MATERIAL TO PROCESS =
*** Block opens ***

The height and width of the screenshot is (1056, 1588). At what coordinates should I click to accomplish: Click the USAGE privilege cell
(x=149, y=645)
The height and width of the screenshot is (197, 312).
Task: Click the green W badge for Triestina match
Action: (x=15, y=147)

*** Block closes ***

PROBLEM REQUIREMENTS = Each entry in the data must be copied exactly.

REPLY TO THE TASK =
The height and width of the screenshot is (1056, 1588). At what coordinates should I click to accomplish: Click the USAGE privilege cell
(x=149, y=645)
The height and width of the screenshot is (197, 312).
Task: Click the green W badge for Triestina match
Action: (x=15, y=147)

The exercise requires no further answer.